Kräuter und Sommerferien: Katharina Hagena erzählt, woran sie „Der Geschmack von Apfelkernen“ erinnert

Iris hat ein Haus geerbt, das Haus ihrer Großmutter. Auch ihre Mutter und ihre beiden Tanten haben etwas bekommen, aber das Haus, so stand es im Testament, das Haus soll Iris haben. Und als die Beerdigung vorüber war und die anderen abgereist, da blieben Iris noch ein paar Tage, um das Haus besser kennenzulernen. Oder richtiger: wieder kennenzulernen. Denn als Kind war sie in den Sommern ja immer wieder im Haus ihrer Großeltern gewesen und hatte ihre Tage mit den Kusinen und den Nachbarskindern verbracht.

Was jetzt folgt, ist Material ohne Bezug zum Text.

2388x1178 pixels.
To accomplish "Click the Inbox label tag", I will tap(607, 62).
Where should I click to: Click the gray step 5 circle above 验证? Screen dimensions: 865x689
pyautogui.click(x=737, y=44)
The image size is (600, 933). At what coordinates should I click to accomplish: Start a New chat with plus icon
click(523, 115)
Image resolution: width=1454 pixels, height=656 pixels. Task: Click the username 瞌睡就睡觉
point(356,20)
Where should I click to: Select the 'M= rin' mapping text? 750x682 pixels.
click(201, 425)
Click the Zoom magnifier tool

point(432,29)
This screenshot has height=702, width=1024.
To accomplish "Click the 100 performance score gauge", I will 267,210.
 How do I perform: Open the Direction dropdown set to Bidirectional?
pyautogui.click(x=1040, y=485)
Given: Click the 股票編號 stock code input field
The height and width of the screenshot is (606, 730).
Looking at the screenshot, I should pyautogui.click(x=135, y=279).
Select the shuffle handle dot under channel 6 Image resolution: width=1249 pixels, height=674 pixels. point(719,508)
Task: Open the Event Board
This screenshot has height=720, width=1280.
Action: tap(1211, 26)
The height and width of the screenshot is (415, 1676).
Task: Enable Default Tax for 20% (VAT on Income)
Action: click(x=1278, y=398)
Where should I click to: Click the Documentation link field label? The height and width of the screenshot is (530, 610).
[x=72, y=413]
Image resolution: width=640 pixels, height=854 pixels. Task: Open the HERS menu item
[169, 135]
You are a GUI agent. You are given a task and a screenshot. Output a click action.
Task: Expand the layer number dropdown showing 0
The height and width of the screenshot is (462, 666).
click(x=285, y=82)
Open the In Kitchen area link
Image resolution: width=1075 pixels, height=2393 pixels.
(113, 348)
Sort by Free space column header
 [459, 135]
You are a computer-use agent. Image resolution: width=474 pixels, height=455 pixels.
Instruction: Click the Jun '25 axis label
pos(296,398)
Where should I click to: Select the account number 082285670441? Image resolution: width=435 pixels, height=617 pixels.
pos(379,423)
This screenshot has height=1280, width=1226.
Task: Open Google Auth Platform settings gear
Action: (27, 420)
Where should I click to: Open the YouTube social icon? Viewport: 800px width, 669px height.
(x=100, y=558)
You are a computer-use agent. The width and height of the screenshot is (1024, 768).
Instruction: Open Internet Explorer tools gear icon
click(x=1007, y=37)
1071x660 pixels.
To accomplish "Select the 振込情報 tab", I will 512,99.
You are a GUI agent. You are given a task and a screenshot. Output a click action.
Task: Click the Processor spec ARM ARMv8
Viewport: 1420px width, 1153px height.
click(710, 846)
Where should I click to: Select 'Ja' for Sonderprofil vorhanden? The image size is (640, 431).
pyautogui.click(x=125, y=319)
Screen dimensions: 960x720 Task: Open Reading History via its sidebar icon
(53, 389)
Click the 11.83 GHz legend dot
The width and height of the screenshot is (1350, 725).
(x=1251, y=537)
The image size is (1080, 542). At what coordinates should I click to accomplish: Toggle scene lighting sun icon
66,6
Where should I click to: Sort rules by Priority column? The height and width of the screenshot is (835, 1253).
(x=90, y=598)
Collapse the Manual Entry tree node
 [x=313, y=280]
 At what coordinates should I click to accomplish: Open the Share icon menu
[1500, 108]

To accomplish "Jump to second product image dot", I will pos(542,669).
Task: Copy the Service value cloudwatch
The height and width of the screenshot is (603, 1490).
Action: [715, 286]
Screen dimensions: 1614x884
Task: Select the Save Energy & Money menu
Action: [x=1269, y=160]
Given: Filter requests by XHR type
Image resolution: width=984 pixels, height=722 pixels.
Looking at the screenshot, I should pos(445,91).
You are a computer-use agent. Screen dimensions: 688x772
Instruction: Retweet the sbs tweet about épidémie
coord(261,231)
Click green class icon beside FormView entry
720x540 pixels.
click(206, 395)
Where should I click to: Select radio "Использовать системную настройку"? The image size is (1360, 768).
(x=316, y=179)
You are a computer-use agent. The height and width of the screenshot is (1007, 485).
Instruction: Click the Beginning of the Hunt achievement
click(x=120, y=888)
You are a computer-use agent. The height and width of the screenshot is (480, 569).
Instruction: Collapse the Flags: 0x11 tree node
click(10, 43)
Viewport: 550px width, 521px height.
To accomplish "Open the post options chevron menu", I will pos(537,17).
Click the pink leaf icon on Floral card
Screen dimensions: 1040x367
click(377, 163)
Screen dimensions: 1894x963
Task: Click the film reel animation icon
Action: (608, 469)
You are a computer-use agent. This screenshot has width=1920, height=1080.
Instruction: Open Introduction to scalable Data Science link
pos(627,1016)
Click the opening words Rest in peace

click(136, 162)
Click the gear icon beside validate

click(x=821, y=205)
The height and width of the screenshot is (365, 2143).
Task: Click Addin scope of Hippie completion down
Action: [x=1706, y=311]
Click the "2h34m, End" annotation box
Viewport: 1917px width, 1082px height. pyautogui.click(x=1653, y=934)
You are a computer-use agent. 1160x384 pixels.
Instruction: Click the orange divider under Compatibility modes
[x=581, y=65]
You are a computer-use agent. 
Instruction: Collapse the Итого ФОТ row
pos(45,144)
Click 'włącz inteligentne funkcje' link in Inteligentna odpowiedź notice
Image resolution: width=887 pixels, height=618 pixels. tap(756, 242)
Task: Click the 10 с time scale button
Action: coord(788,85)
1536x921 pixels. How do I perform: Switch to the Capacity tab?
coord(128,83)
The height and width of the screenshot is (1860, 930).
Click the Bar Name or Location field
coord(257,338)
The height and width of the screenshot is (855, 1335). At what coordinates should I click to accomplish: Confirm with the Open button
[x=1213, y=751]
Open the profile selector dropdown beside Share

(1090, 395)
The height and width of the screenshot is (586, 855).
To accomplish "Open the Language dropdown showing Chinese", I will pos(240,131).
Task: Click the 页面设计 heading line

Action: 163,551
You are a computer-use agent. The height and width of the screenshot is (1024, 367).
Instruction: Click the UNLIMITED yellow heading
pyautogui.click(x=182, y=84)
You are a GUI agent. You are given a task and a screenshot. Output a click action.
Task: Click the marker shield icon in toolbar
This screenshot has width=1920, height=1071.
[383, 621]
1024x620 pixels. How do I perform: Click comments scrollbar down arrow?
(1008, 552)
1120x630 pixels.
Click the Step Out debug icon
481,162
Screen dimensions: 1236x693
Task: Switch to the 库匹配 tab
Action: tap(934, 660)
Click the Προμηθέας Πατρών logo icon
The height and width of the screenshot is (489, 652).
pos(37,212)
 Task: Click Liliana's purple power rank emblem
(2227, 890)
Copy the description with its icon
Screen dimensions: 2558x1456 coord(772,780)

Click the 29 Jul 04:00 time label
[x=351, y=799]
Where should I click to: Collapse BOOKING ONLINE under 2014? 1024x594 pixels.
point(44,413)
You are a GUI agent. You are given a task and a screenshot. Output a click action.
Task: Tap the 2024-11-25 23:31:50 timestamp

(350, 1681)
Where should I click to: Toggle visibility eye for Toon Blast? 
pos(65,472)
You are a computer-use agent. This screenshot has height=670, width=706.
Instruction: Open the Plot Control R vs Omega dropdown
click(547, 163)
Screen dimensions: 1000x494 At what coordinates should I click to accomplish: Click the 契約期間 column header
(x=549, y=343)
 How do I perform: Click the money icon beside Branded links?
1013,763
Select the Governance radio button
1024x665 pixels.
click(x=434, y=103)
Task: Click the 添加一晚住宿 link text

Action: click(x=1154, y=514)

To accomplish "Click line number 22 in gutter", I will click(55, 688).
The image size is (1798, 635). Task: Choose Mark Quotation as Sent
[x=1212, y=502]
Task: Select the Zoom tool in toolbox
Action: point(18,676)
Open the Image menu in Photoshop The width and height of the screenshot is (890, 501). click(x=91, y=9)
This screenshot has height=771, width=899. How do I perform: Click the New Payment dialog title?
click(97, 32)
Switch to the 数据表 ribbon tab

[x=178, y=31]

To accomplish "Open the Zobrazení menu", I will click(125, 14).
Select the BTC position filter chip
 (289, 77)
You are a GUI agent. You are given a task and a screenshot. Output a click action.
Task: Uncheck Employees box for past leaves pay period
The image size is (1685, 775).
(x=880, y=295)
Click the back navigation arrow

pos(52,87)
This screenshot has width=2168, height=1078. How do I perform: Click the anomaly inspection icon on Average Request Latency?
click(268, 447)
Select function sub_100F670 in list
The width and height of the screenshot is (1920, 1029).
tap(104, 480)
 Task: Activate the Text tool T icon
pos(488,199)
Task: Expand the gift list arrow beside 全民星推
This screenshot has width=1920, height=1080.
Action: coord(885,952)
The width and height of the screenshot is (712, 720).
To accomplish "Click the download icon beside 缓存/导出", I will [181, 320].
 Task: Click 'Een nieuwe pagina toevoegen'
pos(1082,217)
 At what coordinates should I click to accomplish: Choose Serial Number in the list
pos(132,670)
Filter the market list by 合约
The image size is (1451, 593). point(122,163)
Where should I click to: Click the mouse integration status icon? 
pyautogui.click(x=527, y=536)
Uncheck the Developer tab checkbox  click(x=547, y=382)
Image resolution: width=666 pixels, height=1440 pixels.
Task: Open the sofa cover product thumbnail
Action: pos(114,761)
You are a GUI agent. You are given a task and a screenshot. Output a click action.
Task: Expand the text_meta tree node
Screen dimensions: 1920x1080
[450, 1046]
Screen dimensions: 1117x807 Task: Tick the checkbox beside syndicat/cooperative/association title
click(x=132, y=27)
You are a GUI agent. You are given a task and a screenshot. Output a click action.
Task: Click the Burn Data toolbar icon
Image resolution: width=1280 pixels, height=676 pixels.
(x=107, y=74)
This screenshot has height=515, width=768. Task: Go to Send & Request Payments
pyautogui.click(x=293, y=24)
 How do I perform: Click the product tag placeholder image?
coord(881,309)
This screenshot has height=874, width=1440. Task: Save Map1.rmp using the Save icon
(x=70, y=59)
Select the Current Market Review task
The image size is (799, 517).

Kein Wunder, dass ihr das jetzt alles wieder einfällt, jetzt, wo sie allein in dem Haus ist, allein mit den Schränken und Kästen und Schreibtischen und den Erinnerungen und Geschichten. Sie probiert die alten Kleider an – darunter ein nahezu goldenes –, sie badet nackt im Dorfteich, und sie hört einem alten Herrn zu, der einmal der Liebhaber ihrer Großmutter war und vielleicht sogar der Vater ihrer einen Tante, und wenn sie durch den Küchengarten der Großmutter gegangen ist, dann riechen ihre Hände hinterher „nach Kräutern und Sommerferien“.

Man ahnt es und wünscht es sich und bekommt es auch: ein erinnerungsseliges Buch, in dem sich die Kindheiten dreier Generationen miteinander mischen, es ist wie das Aufzählen der Blumen in jenem Garten, Phlox und Rittersporn, Lupinen und Ringelblumen, Hortensien, Schafgarbe und solche, die man in der Gegend bei Bremen, in der das Ganze spielt, Funkien nennt, und alle zusammen verbreiten gewiss jenen Duft, den man früher einmal „betörend“ genannt hätte.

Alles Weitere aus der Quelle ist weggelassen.